In Chukchi, a Chukotko-Kamchatkan language spoken in northeast Siberia, there is no dedicated inflection for the ergative outside of pronouns. When in situations that would call for the ergative, most nouns take the instrumental case. For example, take the sentence
ətɬəɣe ekkin waɬə pənenin. (The father sharpened the son's knife)
I haven't bothered with a gloss because the verb is very complex, but the point is ətɬəɣe, father, has taken the instrumental case ending -e. Proper nouns such as names would take the locative case, so if we were to replace ətɬəɣ- with Rintə- (a name), it would be
Rintəne ekkin waɬə pənenin.
So in Chukchi, as in Finnish, different morphological cases (that is to say, the patterns nouns can take) are used for the same syntactic case (that is to say, the function of the noun in the sentence), and in both situations there is mismatch between morphological and syntactic case. The paper I've cited below (Spencer, 2006) goes into more detail about this and provides two more examples.

_YOUR TASKS_
1/ Answer these questions from the passage on Chukchi case marking:
(a) Which case ending does ətɬəɣe take in the example sentence?
(b) Which case would proper nouns such as names take in that position?
(c) Which other language does the passage compare with Chukchi?
2/ Decide whether each statement agrees with the passage on Chukchi case marking, answering yes or no and quoting the words that settle it:
(a) Chukchi has a dedicated ergative inflection for all nouns.
(b) Chukchi is spoken in northeast Siberia.
(c) The cited paper offers two more examples.
3/ Continue the passage on Chukchi case marking from the point where it ends.

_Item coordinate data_
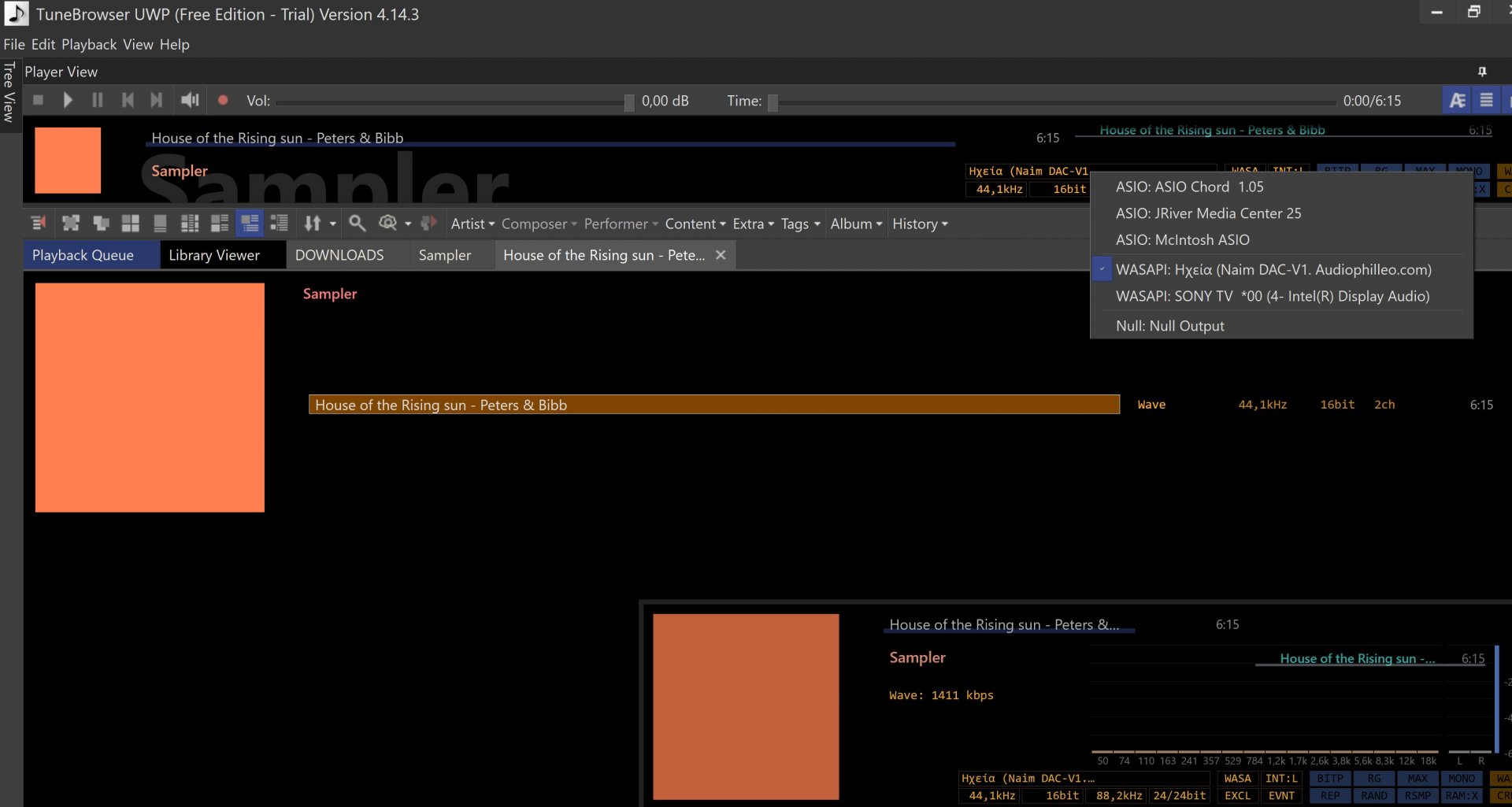Click the large thumbnails grid view icon
Viewport: 1512px width, 807px height.
(131, 224)
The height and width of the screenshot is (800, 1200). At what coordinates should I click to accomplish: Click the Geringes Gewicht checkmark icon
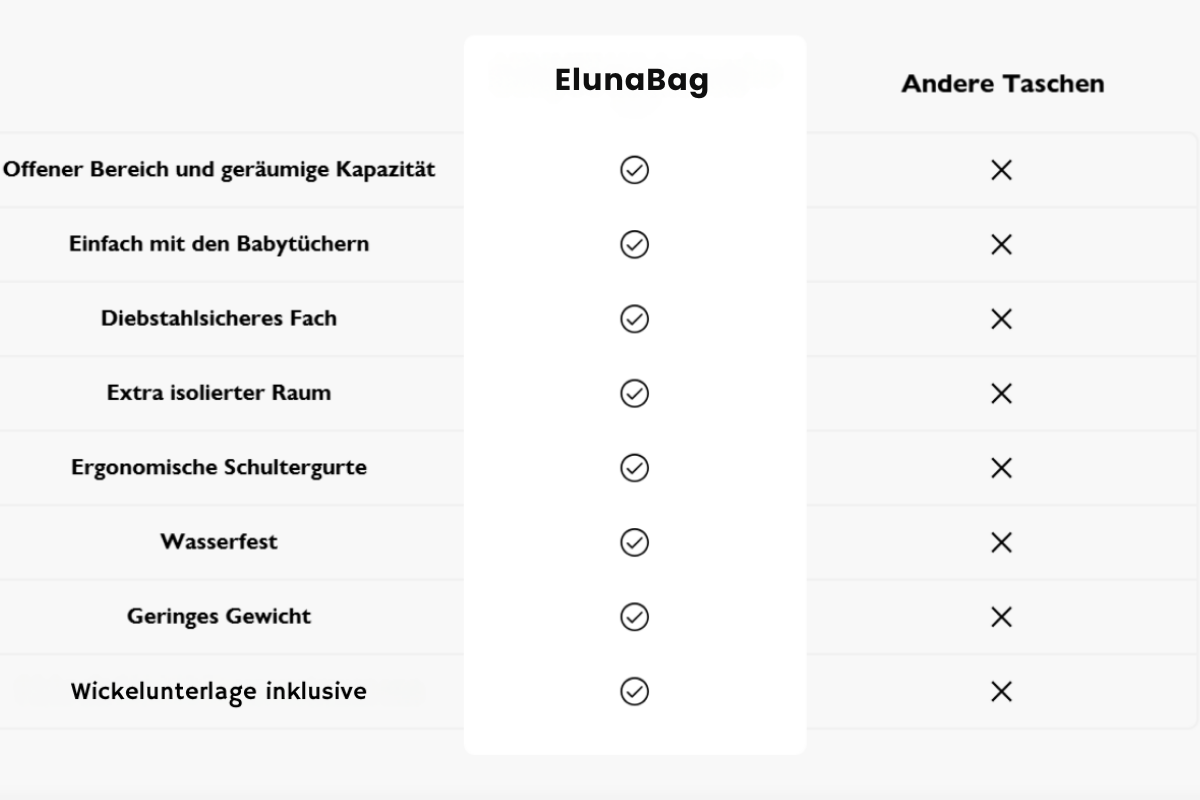(x=634, y=617)
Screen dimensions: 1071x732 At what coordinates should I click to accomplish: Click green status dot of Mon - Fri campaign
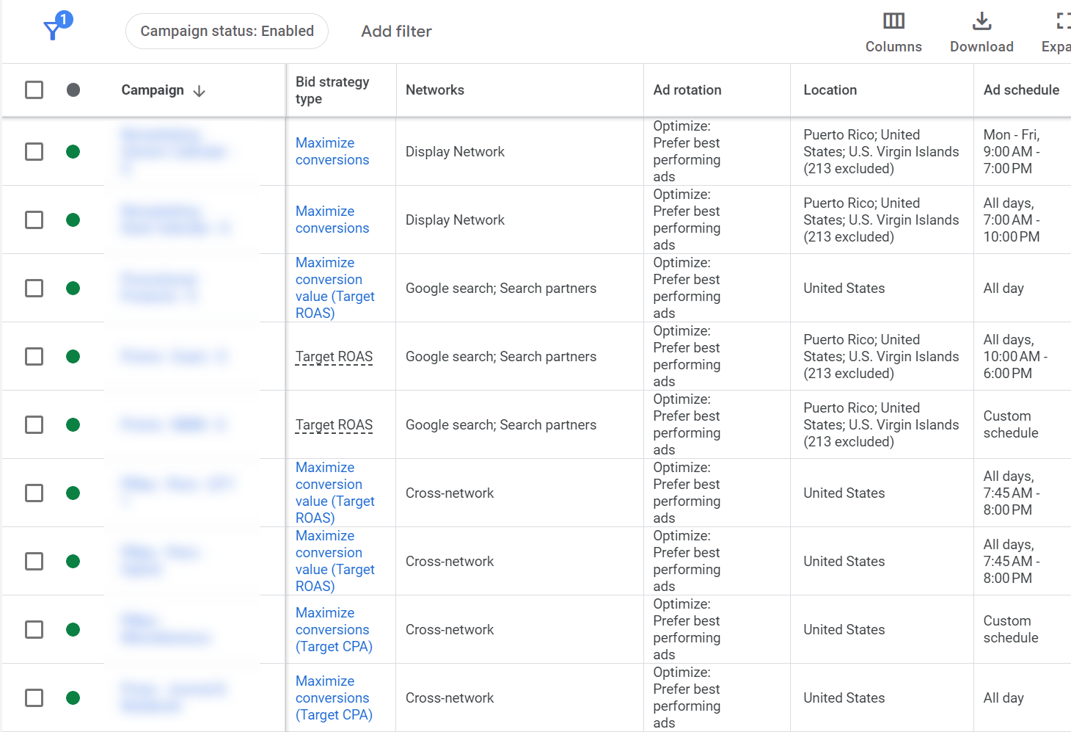coord(73,152)
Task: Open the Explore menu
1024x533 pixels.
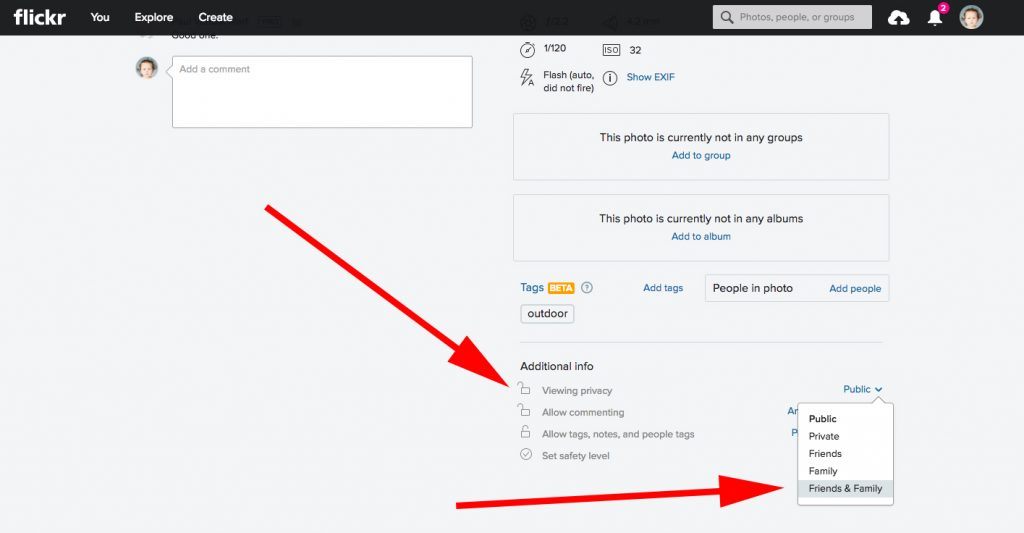Action: coord(154,17)
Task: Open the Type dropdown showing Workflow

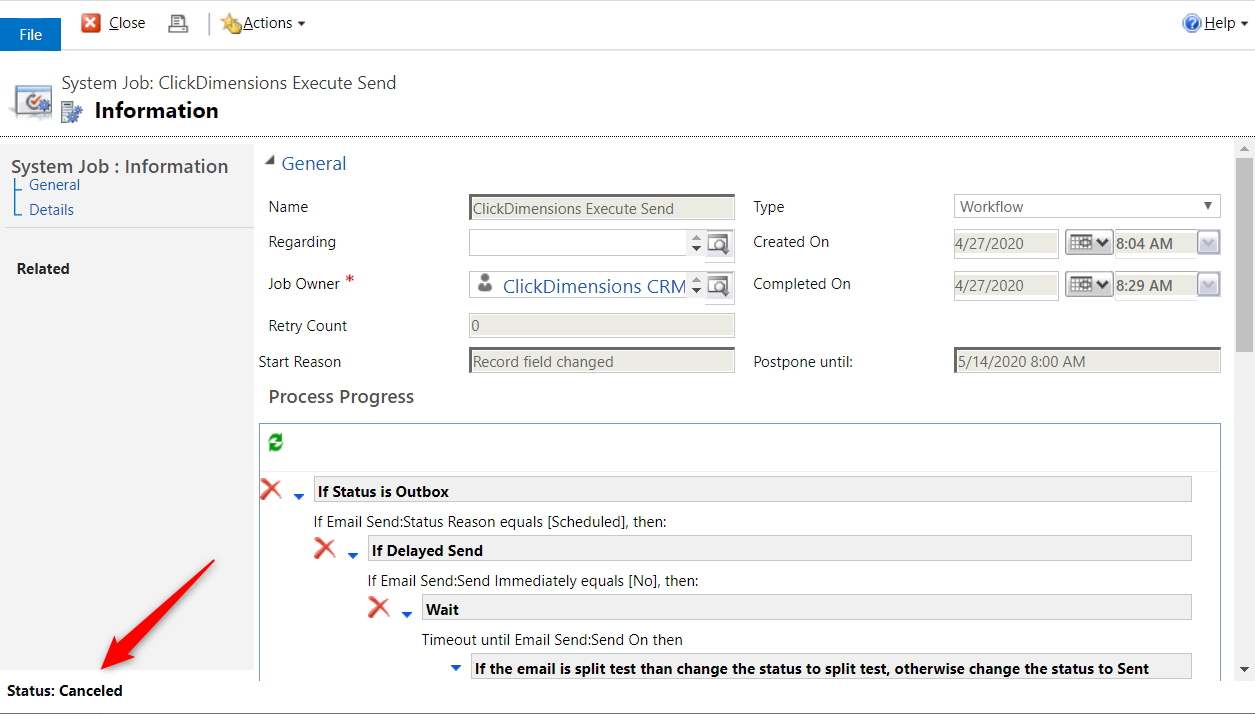Action: pos(1209,206)
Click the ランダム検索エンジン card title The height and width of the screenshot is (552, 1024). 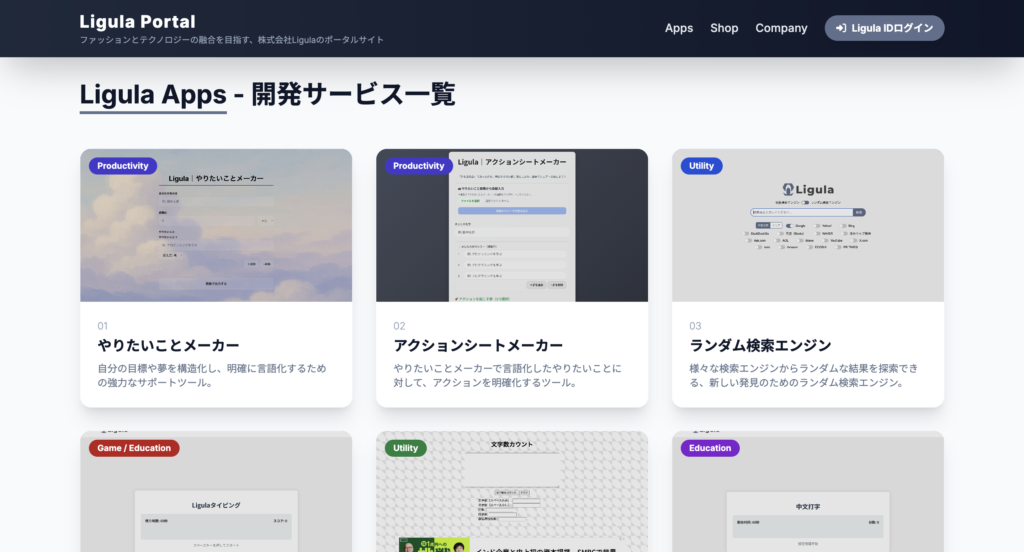click(760, 345)
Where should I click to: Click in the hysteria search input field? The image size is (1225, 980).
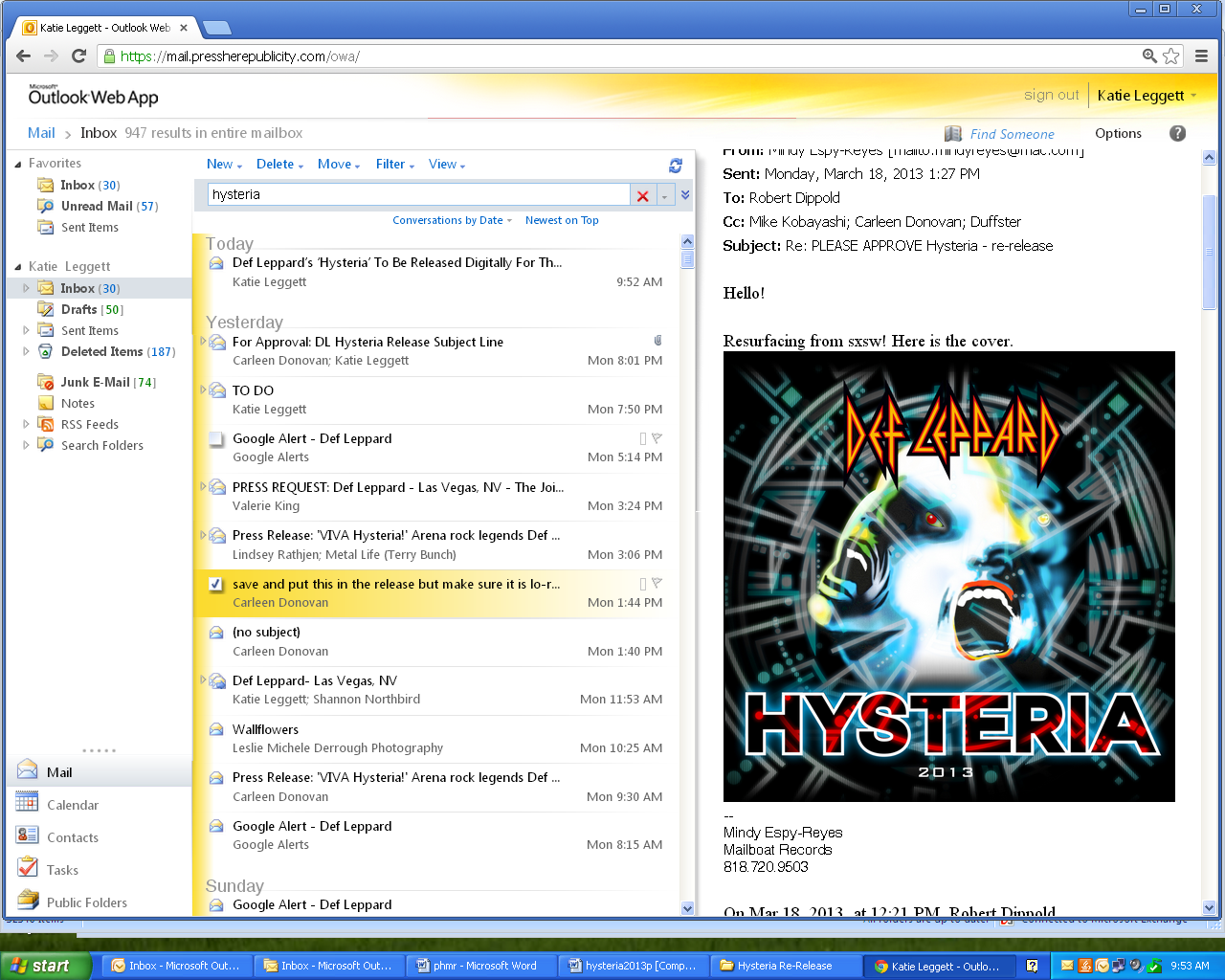coord(417,194)
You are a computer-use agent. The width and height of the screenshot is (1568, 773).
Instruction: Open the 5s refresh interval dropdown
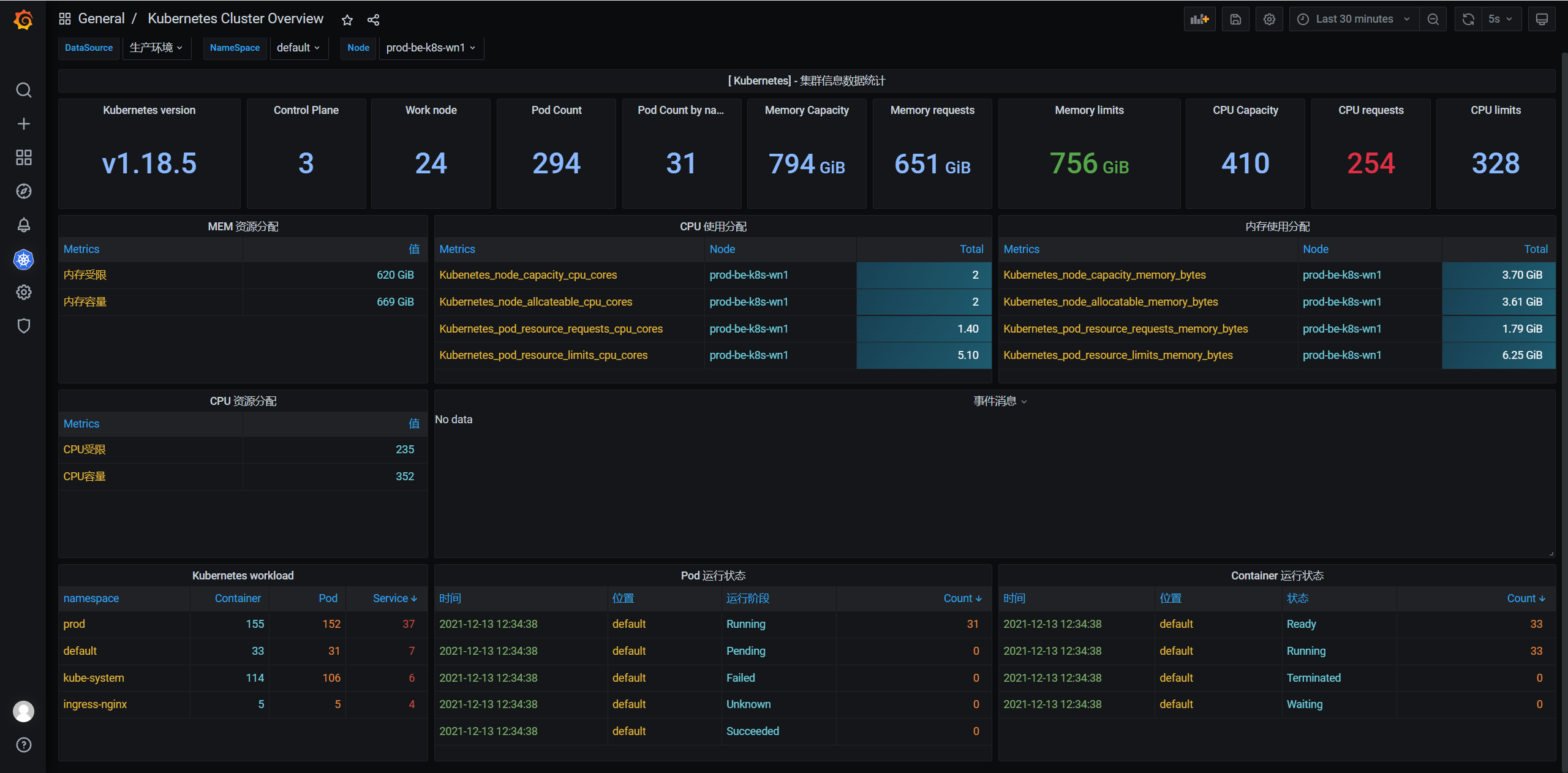pyautogui.click(x=1499, y=19)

_TASK RESPONSES_
1/
(a) The instrumental case ending -e.
(b) The locative case.
(c) Finnish.

2/
(a) No: "there is no dedicated inflection for the ergative outside of pronouns."
(b) Yes: "a Chukotko-Kamchatkan language spoken in northeast Siberia."
(c) Yes: "provides two more examples."

3/
Ultimately, the reasoning behind this is the fact that most of the language we use to talk about grammatical categories is based off of old grammars of Latin and Greek, two languages where morphological case and syntactic case are effectively the same thing. It never occurred to these grammarians that these two concepts aren't necessarily always linked together, and it is useful in modern linguistics to understand how they differ from one another.
In regard to vettä, I would say it is in the partitive, rather than a supposed partitive-accusative or something of that kind.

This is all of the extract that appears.